*Selection*
::::::

# don't understand



## toto (Feb 16, 2000)

recently there was a post in this forum asking about fishing licences and should a person not fishing buy a license. I posted that I though it would be a decent idea to get one for that person for one day. Then the post I made gets deleted, and the thread closed. Can anyone explain to me why it is if someone gives, what I thought was decent advice, that post gets deleted? Isn't this suppossed to be about ideas, and the discussion of the law? I thought it was a good idea, in that for a couple of bucks, you could eliminate all doubt.


----------



## Petronius (Oct 13, 2010)

The OP asked a simple question that was answered by the 2 people that posted replies. It was probably closed so the thread did not get out of control and contain incorrect or misleading information. You suggested getting the person that is not fishing a one day license to remove all doubt. There was not doubt about needing a license. Your answer would have confused the issue. I had nothing to do with closing the thread or deleting your post. I am not a moderator.


----------



## toto (Feb 16, 2000)

So, basically giving ideas is discouraged in this forum. I can't see where someone could get confused by and idea such as I submitted. But whatever, I'm only a lonely peon, and not a law official.


----------



## zeeke33 (Feb 7, 2009)

It's the LAW forum, not suggestions. ideas and opinions. That's the problem, to many nonfactual posts and opinions are given when people are looking for factual, law based answers. COs are not going to give a bit of consideration to what people think the law should be or how they interpret it or what Uncle Louie and the guy at the camp ground said. The best intentioned post can cause problems when it's not fact based.


----------



## toto (Feb 16, 2000)

I understand that completely, but that wasn't my point on the post I mentioned. Hey whatever.


----------



## malainse (Sep 2, 2002)

As the above stated, (thanks guys)this is the Law Forum. We try and keep it directly to the question and answer. There are times when an opinion is added but, that is because sometimes the answer is not clear. 

Please do not take it personal as we delete a lot of posts in this forum everyday. Most of the time if I see a good debate about a topic I will move it to another forum. 

Any further issues feel free to send me a PM.


----------

::::::

*Available data*
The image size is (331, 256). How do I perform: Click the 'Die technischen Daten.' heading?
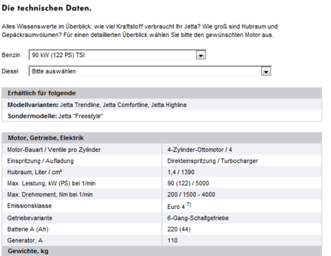pos(46,8)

::::::

*Objectives*
A) In the forum thread, why does Petronius say toto's suggestion to buy a one-day license for the person not fishing was a problem? Answer in one to three sentences.
B) List the username of every person who posts in the forum thread, with each name given once.

*Expected outputs*
A) Petronius says there was no doubt about needing a license, since the original question had already been answered by the two replies. Suggesting a one-day license "to remove all doubt" would therefore have confused the issue.

B)
toto
Petronius
zeeke33
malainse